# Canadian working remotely in UK



## AndyF020166

Hi All,

I was after some guidance if possible. I am a UK citizen living in the UK and my Canadian wife is moving to here in May. She will be here on a Spouse visa. She works for a Canadian company and can work remotely from the UK - Or can she? Does a spousal visa allow her to work remotely and if so, does she have to pay taxes here? In Canada or both?

any help is greatly appreciated.


----------



## Bevdeforges

Not sure how the UK visas work as far as how soon the spouse of a UK citizen can work - but whether she finds a job locally or is working remotely for her former employer, she will be working in the UK and thus subject to UK taxes and social insurances.

There appears to be some process in Canada (like in the UK) for notifying the tax people that you are giving up residence (vs. just making a temporary move to another country), but she well may still wind up paying taxes on any Canadian sourced income (investments, bank accounts, etc.)

We've got a couple of Canadians who may be able to give you a bit more detail, plus you should try to get hold of a copy of any UK-Canadian tax and/or social security treaties. Usually available on the website of the tax authorities, even if you have to dig a little bit.
Cheers,
Bev


----------



## Nononymous

And here's the Canadian who might know a bit more. This is certainly possible, but a few questions first:

1. Does a UK spousal visa allow her to work at all? You'll have to find the answer to that, I'm not the Brit.

2. Is this a permanent move or is she planning on returning to Canada in a few years? (Presumably accompanied by you.)

3. Is her job in Canada a regular salaried position (with benefits and tax withheld at source) or is she a contractor?

4. Does she have assets of any kind in Canada? Retirement savings in RRSPs, real estate, and so on.

General principles:

1. If her UK visa does not allow her to work, then that would in theory apply to remote work for a Canadian company. In practice it's near-impossible to detect, provided she is discreet. 

2. If she is living in the UK, that is where she would pay her income taxes. That is where she is using public services.

So, based on all that, some general scenarios:

If it's a permanent move she should declare Canadian non-residency, to be free of any future obligations to file Canadian tax returns (except possibly on some Canadian income sources such as rental or investment). This is not entirely trivial if she has established herself financially - it's not something you quickly do if you're out of the country for a few years. There are capital gains to be paid on some financial assets, upon departure, but she can keep a house and retirement funds and so on. The CRA provides detailed guidance on this. Note also that in becoming non-resident she would give up the right to use provincial health care on visits home.

The alternative to non-residency is to file Canadian returns, but taking a credit for any taxes paid in the UK. Since the UK is her country of residence, she'd pay tax on her Canadian income to the UK first, then presumably owe little or nothing to Canada.

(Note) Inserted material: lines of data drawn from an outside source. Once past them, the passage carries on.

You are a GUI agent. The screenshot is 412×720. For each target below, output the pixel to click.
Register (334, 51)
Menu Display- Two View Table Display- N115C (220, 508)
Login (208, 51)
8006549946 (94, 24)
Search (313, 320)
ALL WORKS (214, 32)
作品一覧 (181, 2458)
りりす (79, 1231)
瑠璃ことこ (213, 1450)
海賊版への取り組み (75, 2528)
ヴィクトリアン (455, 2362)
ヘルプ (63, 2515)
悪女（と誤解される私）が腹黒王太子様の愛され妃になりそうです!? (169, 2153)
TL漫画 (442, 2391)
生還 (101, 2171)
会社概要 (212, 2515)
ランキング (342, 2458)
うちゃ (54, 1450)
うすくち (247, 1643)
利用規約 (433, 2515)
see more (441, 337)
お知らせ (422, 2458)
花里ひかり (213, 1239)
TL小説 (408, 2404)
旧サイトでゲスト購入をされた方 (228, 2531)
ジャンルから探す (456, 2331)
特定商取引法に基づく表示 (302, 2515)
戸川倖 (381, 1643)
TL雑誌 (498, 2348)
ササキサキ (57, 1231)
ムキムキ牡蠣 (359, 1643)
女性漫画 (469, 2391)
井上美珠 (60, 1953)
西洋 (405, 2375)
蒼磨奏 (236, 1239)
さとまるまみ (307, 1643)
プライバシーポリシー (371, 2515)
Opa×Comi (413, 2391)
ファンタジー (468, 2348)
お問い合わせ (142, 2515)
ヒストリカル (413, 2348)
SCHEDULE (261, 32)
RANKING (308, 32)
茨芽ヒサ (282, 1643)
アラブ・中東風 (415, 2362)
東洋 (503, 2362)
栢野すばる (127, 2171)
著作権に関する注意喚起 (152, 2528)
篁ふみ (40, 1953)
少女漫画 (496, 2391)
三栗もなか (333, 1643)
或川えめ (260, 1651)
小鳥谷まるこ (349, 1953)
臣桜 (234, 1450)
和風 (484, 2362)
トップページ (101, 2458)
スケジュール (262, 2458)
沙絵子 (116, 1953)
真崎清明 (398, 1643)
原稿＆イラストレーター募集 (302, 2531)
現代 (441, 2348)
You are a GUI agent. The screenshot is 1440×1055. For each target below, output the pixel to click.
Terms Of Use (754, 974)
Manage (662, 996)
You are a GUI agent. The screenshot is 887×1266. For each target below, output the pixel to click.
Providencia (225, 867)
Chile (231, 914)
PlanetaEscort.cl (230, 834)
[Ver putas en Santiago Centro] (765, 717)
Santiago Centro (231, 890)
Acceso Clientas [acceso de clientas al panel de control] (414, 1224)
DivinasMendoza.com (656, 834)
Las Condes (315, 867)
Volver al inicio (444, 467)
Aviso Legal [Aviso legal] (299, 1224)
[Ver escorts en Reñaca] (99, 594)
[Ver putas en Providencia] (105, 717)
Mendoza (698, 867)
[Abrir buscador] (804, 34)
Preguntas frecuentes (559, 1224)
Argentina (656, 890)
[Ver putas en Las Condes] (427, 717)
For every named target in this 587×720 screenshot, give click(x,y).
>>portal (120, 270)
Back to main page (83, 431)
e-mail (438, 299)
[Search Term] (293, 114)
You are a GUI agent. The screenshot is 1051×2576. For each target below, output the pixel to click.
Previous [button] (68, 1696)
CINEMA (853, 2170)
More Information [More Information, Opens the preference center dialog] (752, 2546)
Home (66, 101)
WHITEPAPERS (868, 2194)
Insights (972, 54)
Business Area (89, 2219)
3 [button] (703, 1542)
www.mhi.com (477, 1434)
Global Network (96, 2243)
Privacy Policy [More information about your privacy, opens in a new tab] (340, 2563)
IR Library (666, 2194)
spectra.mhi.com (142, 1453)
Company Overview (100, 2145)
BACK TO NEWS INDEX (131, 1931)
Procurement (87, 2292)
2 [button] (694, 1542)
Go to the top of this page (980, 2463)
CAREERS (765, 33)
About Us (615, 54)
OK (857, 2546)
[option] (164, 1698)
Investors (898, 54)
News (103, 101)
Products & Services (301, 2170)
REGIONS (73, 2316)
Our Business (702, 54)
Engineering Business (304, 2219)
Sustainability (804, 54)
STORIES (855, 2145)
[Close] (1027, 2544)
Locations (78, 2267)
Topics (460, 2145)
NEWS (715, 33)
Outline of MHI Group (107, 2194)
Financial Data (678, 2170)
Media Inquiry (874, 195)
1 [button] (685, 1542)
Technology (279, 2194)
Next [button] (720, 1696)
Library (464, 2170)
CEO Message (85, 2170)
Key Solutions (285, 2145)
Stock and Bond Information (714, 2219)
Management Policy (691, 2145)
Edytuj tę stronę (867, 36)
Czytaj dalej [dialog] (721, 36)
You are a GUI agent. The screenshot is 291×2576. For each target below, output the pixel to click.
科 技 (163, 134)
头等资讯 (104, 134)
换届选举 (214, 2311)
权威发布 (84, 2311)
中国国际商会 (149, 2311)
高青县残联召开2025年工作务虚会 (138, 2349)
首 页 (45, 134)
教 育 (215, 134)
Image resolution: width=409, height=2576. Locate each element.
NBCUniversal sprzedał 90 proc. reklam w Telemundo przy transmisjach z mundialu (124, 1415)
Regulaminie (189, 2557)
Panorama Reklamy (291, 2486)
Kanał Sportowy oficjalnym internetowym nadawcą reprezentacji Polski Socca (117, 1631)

How that would work if she stayed on salary is a mystery though - in the worst case she might tax withheld from her wages but still need to pay UK taxes in full before claiming it back on her Canadian return. Probably a nightmare, and a lot of paperwork.

It's generally simpler then for her to resign a salaried appointment and continue working as a contractor. She would submit invoices and be paid in full (either to a Canadian or British account) then file UK taxes as self-employed. I have no idea how this works in the UK, with health insurance and social security and so on. Also I'm not clear on whether she would charge VAT for an offshore client. 

So in summary...

If it's a permanent move, resign the position and become a contractor, and declare non-residency from Canada, and pay UK taxes as self-employed.

If it's a temporary move, for a year or two, then while it's maybe not strictly speaking entirely legal, it's probably far easier to just pretend she never left Canada - draw a regular paycheque, pay Canadian taxes like she did before, maintain the fiction of residency, and say nothing to the UK authorities. This is also the approach to take if she's not actually allowed to work on a spousal visa. Not sure then what she'd do for health coverage, but that's another issue.


----------



## vtrefilin

Hi AndyF020166, just wondering if you and your spouse have found a solution to this tax puzzle. We are in exactly the same situation - it would be great to learn from your experience.


----------